─── Records ───
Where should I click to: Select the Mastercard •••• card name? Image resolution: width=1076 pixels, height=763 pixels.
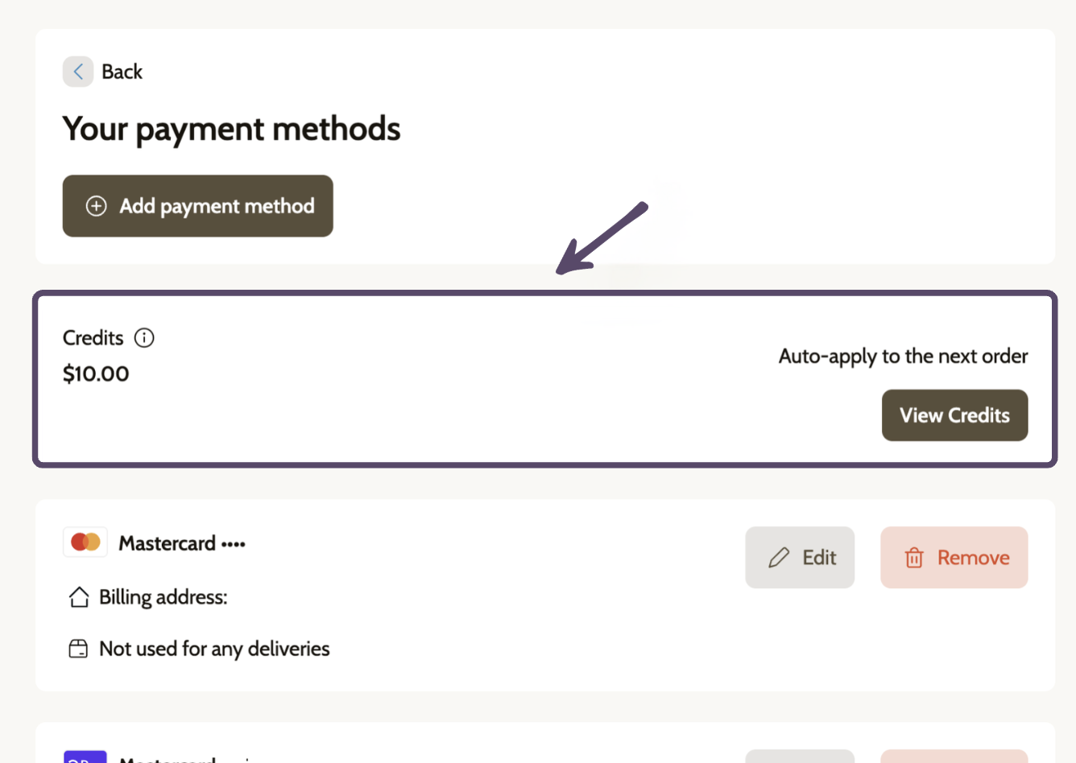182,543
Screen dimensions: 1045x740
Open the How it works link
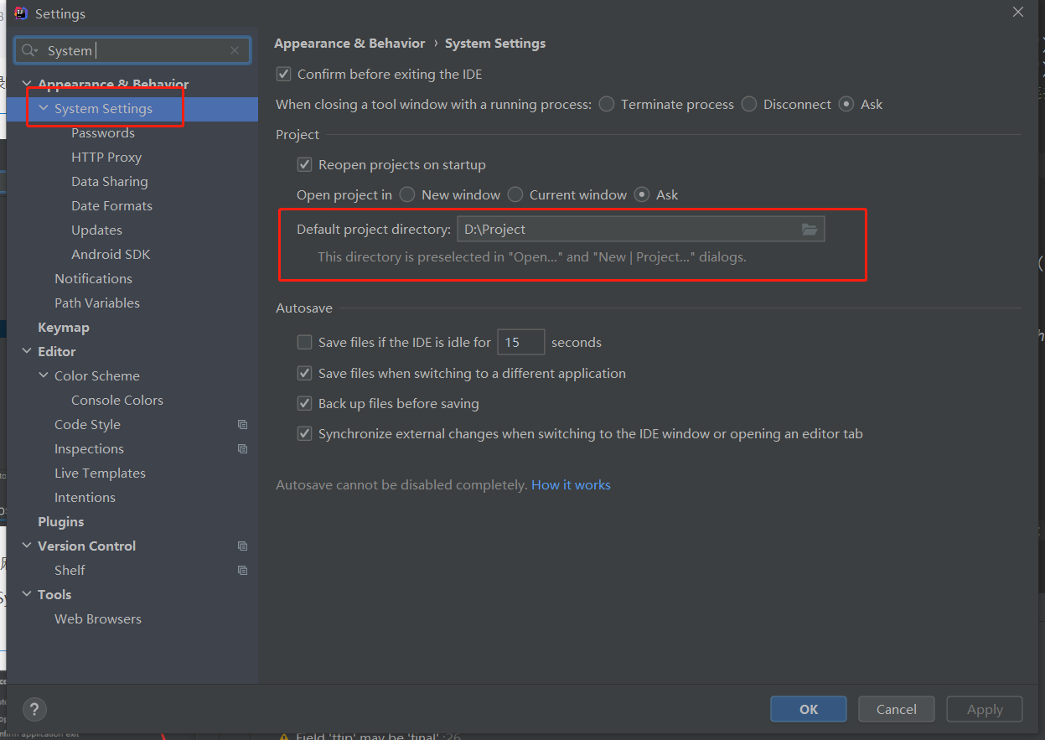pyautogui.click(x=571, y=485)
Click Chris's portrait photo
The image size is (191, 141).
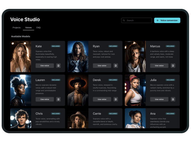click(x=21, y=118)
───
─── Records ───
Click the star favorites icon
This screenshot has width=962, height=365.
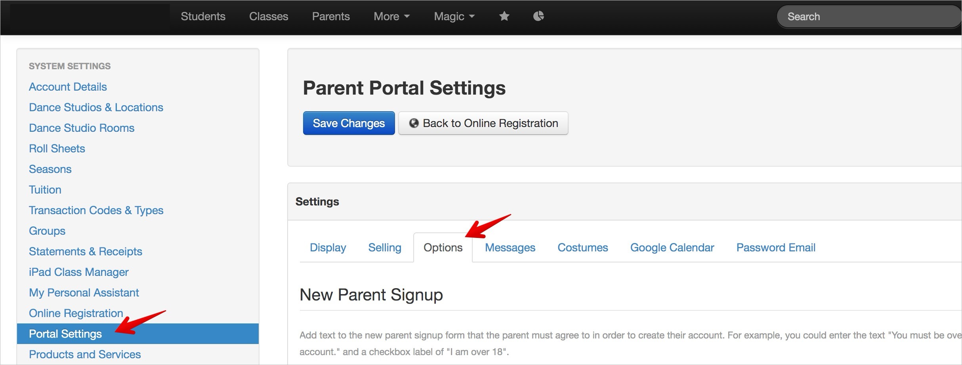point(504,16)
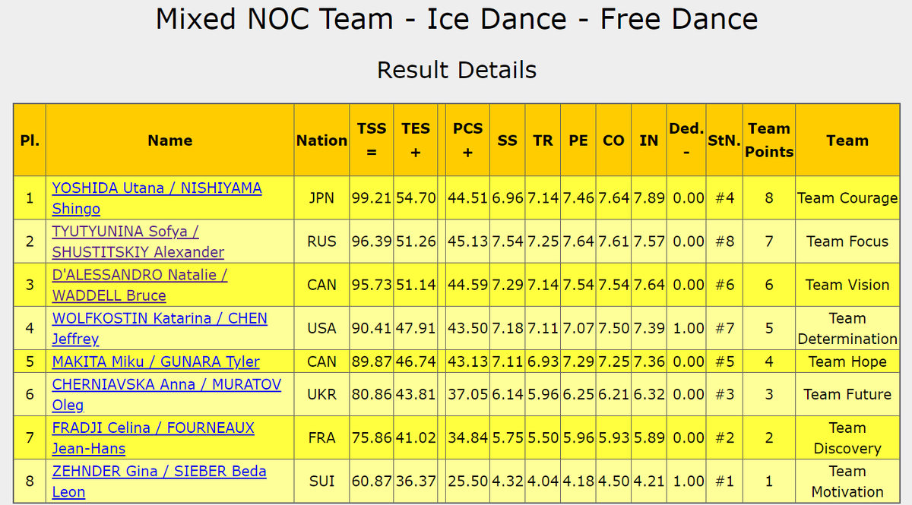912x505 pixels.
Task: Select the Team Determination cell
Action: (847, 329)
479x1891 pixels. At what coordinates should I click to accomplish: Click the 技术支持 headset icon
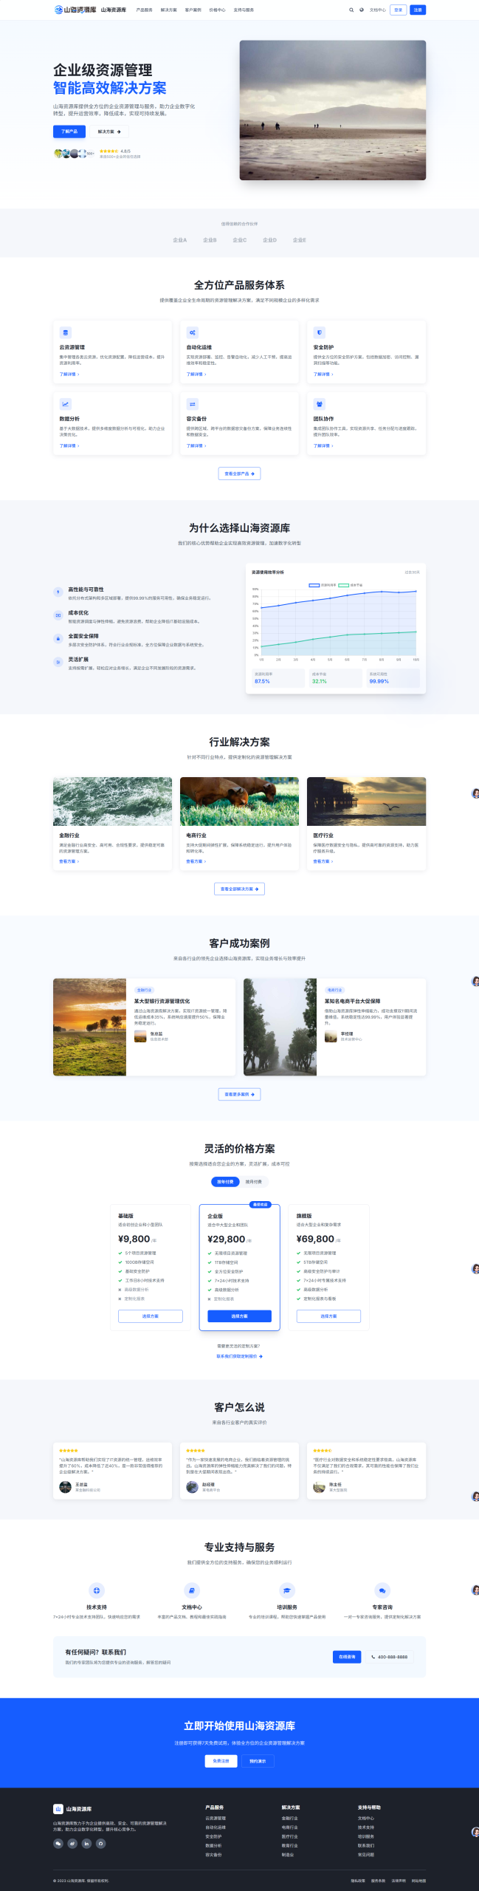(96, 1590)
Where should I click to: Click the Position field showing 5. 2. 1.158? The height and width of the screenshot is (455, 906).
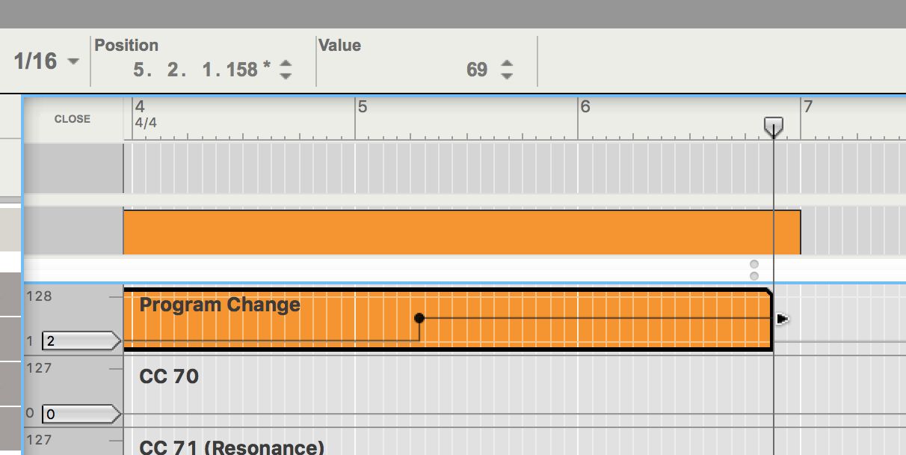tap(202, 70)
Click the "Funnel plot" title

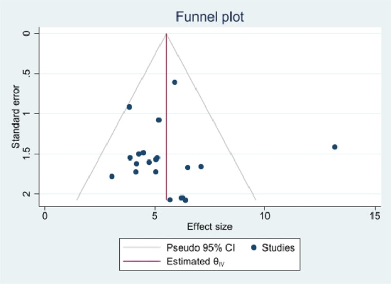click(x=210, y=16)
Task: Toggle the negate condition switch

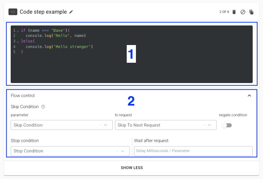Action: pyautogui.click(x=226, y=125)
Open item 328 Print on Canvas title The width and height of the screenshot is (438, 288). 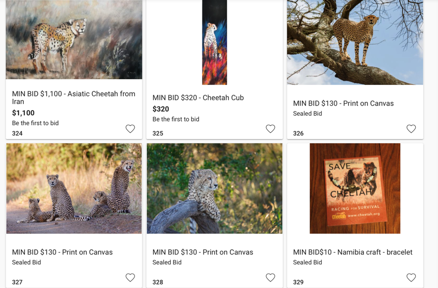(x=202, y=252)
───
● **Work to be completed**
Every line from the one with "Where should I click to: Select" through the one with "Click Chris's portrait photo" is to be reproduced exactly as written above, and the pictures are to be dropped.

● **Your response**
Where should I click to: Select the Mastercard •••• card name? Image resolution: width=1076 pixels, height=763 pixels.
182,543
Screen dimensions: 1045x740
Open the How it works link
pyautogui.click(x=571, y=485)
Click Chris's portrait photo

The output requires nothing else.